I'd like every entry returned exactly as it is, with the images left out.

-- Material provided follows --

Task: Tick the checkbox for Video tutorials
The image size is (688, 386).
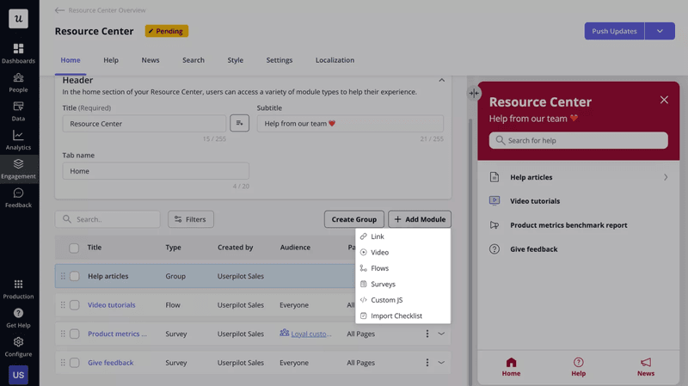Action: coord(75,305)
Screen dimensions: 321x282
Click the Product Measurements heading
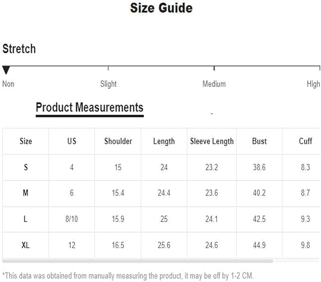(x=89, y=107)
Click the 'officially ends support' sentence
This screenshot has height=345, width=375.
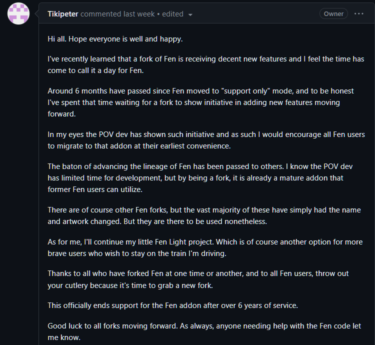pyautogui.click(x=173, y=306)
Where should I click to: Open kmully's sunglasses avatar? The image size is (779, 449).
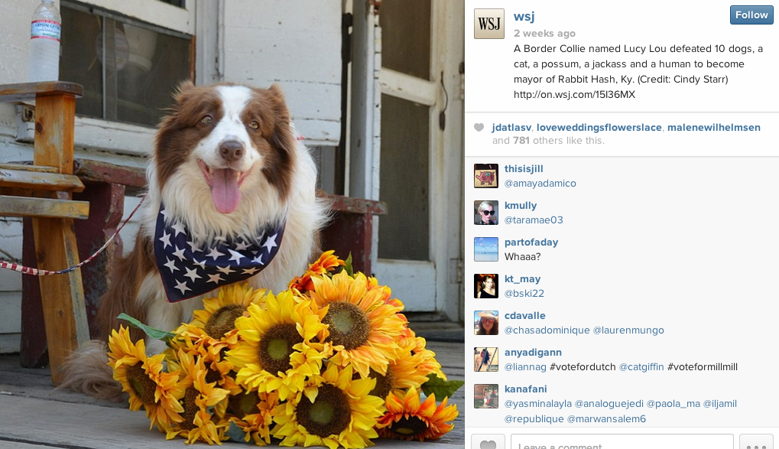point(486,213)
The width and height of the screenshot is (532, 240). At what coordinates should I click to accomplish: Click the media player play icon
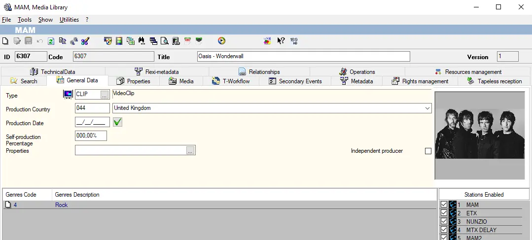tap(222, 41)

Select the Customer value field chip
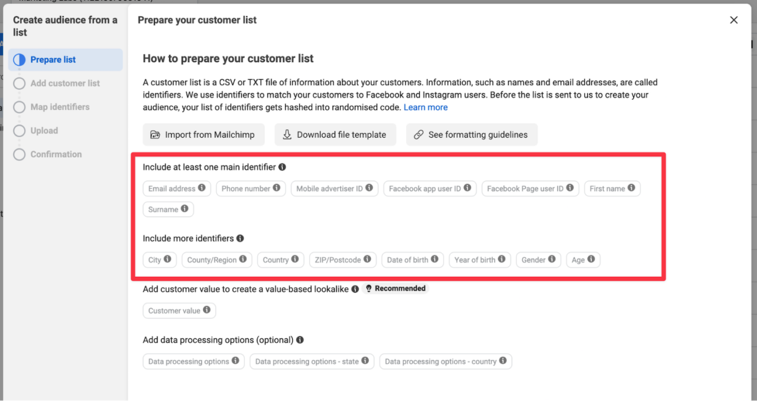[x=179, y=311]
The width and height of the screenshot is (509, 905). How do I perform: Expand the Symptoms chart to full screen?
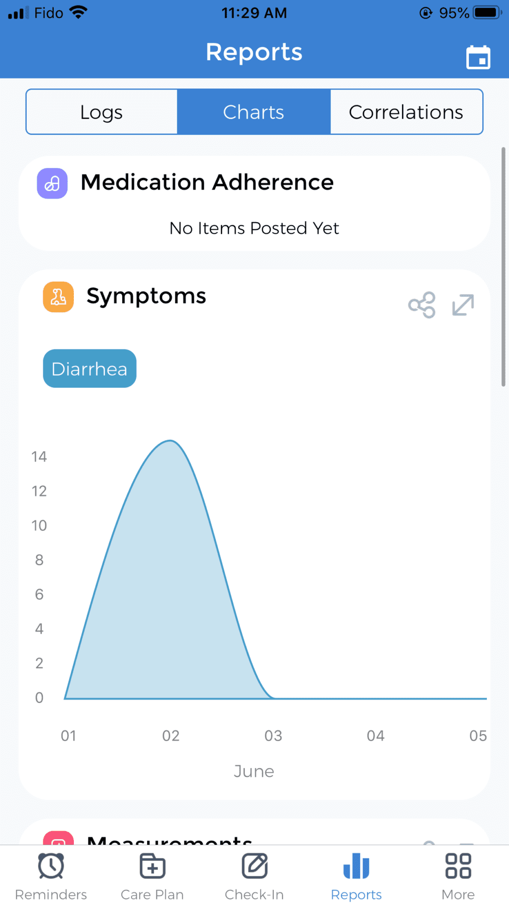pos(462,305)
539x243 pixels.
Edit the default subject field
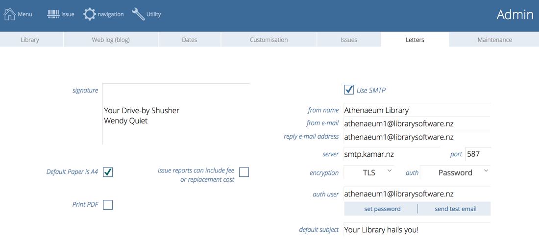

-- Material provided concluded --

#### [Written reply]
Task: Tick the checkbox for Video tutorials
The image size is (688, 386).
Action: coord(75,305)
Screen dimensions: 321x282
Click the Product Measurements heading
(x=89, y=107)
Click the 'officially ends support' sentence
This screenshot has height=345, width=375.
pyautogui.click(x=173, y=306)
Where should I click to: Open kmully's sunglasses avatar? The image size is (779, 449).
point(486,213)
The width and height of the screenshot is (532, 240). At what coordinates should I click to accomplish: Click the media player play icon
tap(222, 41)

Select the Customer value field chip
[x=179, y=311]
The width and height of the screenshot is (509, 905). How do I perform: Expand the Symptoms chart to full screen?
pos(462,305)
539x243 pixels.
Edit the default subject field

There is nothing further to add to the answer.